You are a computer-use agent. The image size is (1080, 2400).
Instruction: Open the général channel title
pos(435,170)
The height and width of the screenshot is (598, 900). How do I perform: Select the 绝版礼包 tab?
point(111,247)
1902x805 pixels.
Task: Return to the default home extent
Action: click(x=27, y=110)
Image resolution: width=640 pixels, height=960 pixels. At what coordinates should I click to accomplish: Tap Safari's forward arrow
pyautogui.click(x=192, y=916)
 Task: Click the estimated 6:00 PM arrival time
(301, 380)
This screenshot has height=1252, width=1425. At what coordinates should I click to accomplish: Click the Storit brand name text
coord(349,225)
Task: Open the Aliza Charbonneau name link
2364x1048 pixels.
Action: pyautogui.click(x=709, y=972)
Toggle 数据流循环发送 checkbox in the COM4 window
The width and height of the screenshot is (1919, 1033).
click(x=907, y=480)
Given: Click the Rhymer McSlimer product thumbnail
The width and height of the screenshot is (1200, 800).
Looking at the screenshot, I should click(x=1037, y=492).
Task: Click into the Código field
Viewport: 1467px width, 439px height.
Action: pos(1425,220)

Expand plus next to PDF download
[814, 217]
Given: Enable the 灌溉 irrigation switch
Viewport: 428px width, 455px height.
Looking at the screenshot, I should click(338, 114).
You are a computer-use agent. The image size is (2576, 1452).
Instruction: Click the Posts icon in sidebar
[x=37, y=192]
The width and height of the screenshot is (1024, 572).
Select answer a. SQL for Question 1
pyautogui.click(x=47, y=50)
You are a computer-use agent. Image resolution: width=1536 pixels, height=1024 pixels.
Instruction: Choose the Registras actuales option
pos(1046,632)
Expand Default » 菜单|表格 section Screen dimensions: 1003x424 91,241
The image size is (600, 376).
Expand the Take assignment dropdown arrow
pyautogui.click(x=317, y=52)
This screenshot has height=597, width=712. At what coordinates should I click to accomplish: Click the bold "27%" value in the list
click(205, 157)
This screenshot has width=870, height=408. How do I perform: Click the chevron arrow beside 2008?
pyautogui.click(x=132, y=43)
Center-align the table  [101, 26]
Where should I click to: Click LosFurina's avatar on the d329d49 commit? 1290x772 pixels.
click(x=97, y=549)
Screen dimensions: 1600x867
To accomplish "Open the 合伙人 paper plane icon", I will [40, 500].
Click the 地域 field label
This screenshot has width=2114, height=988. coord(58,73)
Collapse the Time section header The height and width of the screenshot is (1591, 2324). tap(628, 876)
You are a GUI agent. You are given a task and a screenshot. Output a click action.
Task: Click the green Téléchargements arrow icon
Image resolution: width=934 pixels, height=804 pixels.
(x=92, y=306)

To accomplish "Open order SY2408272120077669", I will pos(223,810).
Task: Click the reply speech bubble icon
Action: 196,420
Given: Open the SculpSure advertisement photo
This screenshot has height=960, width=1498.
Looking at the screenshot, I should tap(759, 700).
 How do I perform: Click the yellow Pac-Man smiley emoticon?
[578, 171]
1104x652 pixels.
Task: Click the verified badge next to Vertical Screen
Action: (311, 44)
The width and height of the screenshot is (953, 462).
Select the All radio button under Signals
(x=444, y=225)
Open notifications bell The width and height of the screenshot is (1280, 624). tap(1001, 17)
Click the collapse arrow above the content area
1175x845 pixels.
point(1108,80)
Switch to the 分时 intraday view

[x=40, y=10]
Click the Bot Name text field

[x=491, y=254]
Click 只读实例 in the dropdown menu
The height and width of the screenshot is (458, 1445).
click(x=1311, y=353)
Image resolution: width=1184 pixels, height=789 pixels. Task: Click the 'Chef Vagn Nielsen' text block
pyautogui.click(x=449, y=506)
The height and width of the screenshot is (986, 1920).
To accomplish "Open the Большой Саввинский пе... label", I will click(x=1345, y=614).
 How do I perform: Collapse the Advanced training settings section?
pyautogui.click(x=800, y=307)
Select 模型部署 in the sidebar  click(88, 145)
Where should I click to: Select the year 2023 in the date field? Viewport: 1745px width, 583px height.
──────
## OPDRACHT
Schrijf alles van de regel met "You are a computer-use agent. The image size is (2576, 1452)." tot en met de regel met "pyautogui.click(x=47, y=50)" opnieuw uit, ook de regels zonder antwoord. Vermenigvuldig daarbij alleen de coördinaten in de antwoorden met 1,25 en rond af op hele getallen, waarbij halven naar boven gaan.

## UITVOER
You are a computer-use agent. The image size is (2576, 1452).
Instruction: Click the Posts icon in sidebar
[x=46, y=240]
The width and height of the screenshot is (1024, 572).
Select answer a. SQL for Question 1
pyautogui.click(x=59, y=63)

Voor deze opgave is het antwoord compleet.